By winning the tournament at Sentosa Golf Club, she earned a place in the field for two Major Championships, the 2018 ANA Inspiration and Ricoh Women’s British Open, as well as the HSBC Women’s World Championship, to be held on the New Tanjong from March 1-4.
What is more important for me is to see another golf tournament and golf club that pays attention to sustainability.
Sentosa Golf Club & #KeepItGreen sustainability campaign
During the event club General Manager and Director of Agronomy, Andrew Johnston, joined competitors and representatives of The R&A unveiled “The Champions Grove”, a legacy project celebrating the club’s hosting of the inaugural event and its dedication to sustainability.
They planted five Pulai trees, native to Singapore, positioned adjacent to the 7th hole. The Pulai tree can grow up to 40 meters tall. The club said that these trees will symbolize their status as one of the world’s most environmentally-friendly venues and complementing its recently-launched #KeepItGreen campaign.
Through the installation of six interconnected lakes across the new course, the club has become completely self-sufficient when it comes to irrigation.
What I have not heard from them is what are they doing for water conservation. It would be interesting to know how they intend to deal with hydrophobicity and improve soil functionality for enhanced turf health and playability.
The usage of wetting agents to treat golf turf is today (other popular techniques are hand watering + increasing no-mow acres, use of irrigation scheduling techniques and mulching landscape beds, and adjusting fertilizer practices) is a standard practice of golf turf managers to manage water-repellent soil.
I think we can all agree that severity of soil hydrophobicity varies across the green. GCSAA recommends treating the entire green with the wetting agent since it can improve root growth.

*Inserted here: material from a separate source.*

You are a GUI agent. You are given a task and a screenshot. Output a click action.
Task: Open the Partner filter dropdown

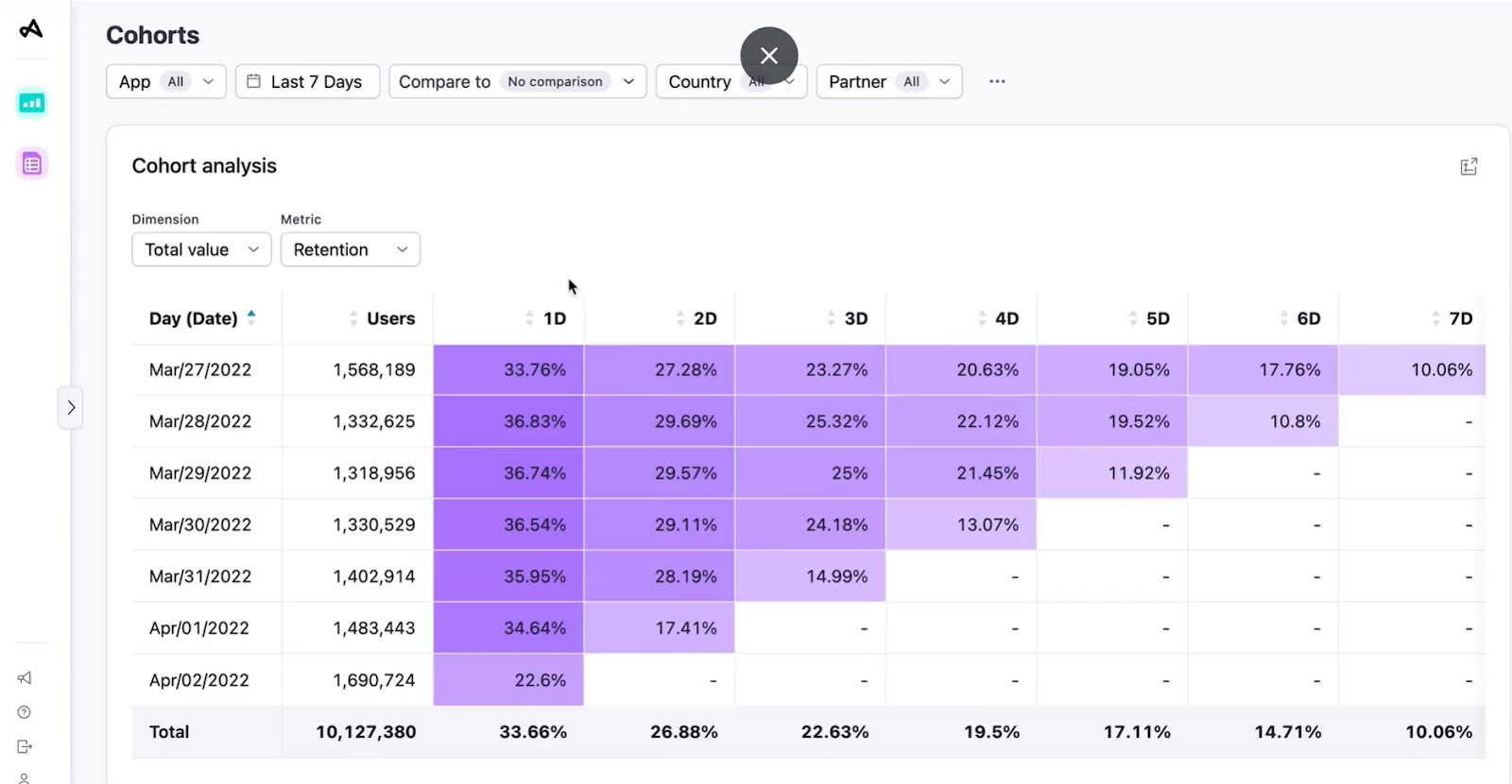pyautogui.click(x=888, y=81)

The real challenge is how to retain the water for a longer period of time, especially in areas exposed to high evapotranspiration rates. This is why I like such solutions like Qualibra that can increase water availability and lower plant stress.
At the same time, when we are using recycled water, we should also pay attention to the quality of the irrigation water. The quality of the water is affecting the growth, appearance, and health of our golf turf.
The Sentosa Golf Club should not stop here, but to focus on these areas as well (see Waste Management Phoenix Open case study):
- Site Protection,
- Resource Management,
- Access and Equity,
- and Community Legacy.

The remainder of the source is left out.